For Global Ethics Month, Consider the ABC’s of Ethical Failures


February is Global Ethics Month. With trust in business and government at historic lows and consumers questioning everything, ethical behavior is critical. As the Notre Dame Center for Ethical Leadership reports, doing the right thing takes time. In our hyperconnected society and 24/7 business culture, time is getting harder to find. This is why we need to practice pausing, breathing and reflecting before making important decisions.

The ABC's of ethical failures below can help. Reviewing this list regularly can help make sure you and your colleagues are not falling victim to any of them.

Apathy. If we look the other way or don’t speak out, we are implicitly aiding unethical behavior.

Bias. Everyone has biases and underlying assumptions. This is one of the greatest challenges to creating effective AI.

Conflicting goals and duties. Who is most important? Ourselves? Our employer, clients, or community? Codes of ethics and training can really help here.

Desperation. Do you take an ethical shortcut when you are going to miss a performance target, lose a deal, or your job or bonus is at stake?

Envy. Thinking, 'I want what they have. How can I get there the fastest?' leads to many poor ethical decisions.

Fear. Worrying that we will be fired if we speak out, or that being a Boy Scout will cause others to ostracize us can be a powerful motivator to look the other way.

Greed. Long-term greed is good. Short-term greed can lead to unethical decisions.

Hubris. It can be tempting to think, ‘The rules don’t apply to me. I’ve been here a long time. I can cut corners.’

Ignorance. Do you and your team know the code of conduct and code of ethics? Ethics training is like taking a vitamin. It is no good if you do it once a year.

Jealousy. Wanting what someone else has can tempt us to take shortcuts or even spread misinformation to take it away from them.

Knavery. No matter what we do, there always will be some bad actors who decide the rules and laws do not apply to them.

Lying. One white lie can beget other larger ones until people find themselves in a deep ethical hole.

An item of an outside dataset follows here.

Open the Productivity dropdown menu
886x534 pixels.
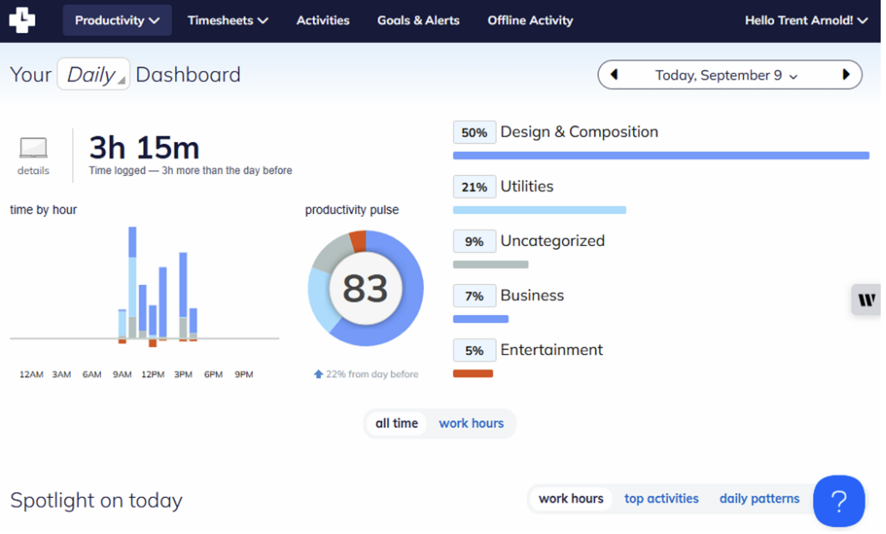(x=117, y=20)

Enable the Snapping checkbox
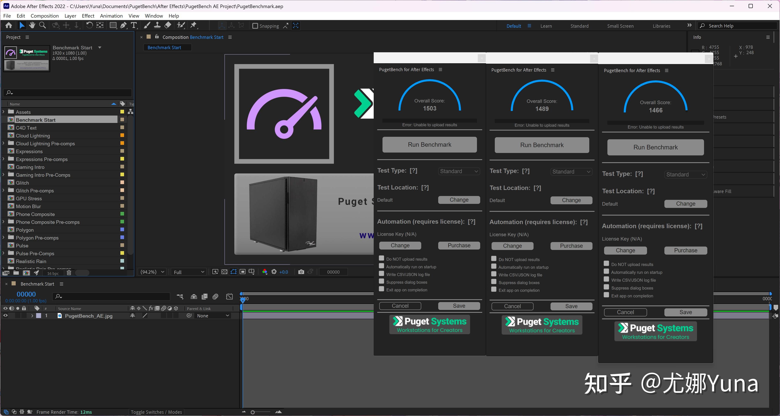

Malfeasance. Unfortunately, knowingly breaking the rules and putting our needs above the needs of others is not uncommon.

Nebulous. When guidelines are vague, and we think we have tacit approval to behave unethically, we can feel we have permission to do whatever we have to.

Obedience to Authority. It is easy to assume that someone else has decided our actions are ethical. But following orders blindly, rather than trusting our consciences, can lead to poor decisions.

Panic. Thinking, ‘OMG! If I don’t do this, something horrible will happen,’ can mean we don’t consider the consequences of our actions.

(Lack of) Questioning.  To make ethical choices, we can’t assume our data is correct, or do what everyone else is doing.

Rationalization. We can talk ourselves into sub-optimal decisions by thinking, ‘In the scheme of things it is not really that bad,’ or, ‘I see others doing much worse,’ or even, ‘If we don’t do it, we will be at a competitive disadvantage.’

Silos. If you don’t communicate across departments, you may replicate the biases and unethical assumptions others make.

Temptation. When people think they won’t get caught, the temptation to cut ethical corners grows.

Unrealistic expectations. Overpromising to win business can force us into difficult situations. We might need to fudge a few things or take shortcuts to save face. Cyberpunk 2077, anyone?

Violating codes and policy. A code of ethics isn’t only a poster on the wall. Organizations need to live their values.

Weak. Avoid being bullied into overlooking ethical lapses.

Xenophobia. Devaluing others can make us think we can cheat to get ahead. This is common when competing with foreign companies.

Yearning. The desire for affirmation, rewards and acceptance can overwhelm an ethical compass.

Zeal. Feeling we must win at all costs leads us away from choosing what is right.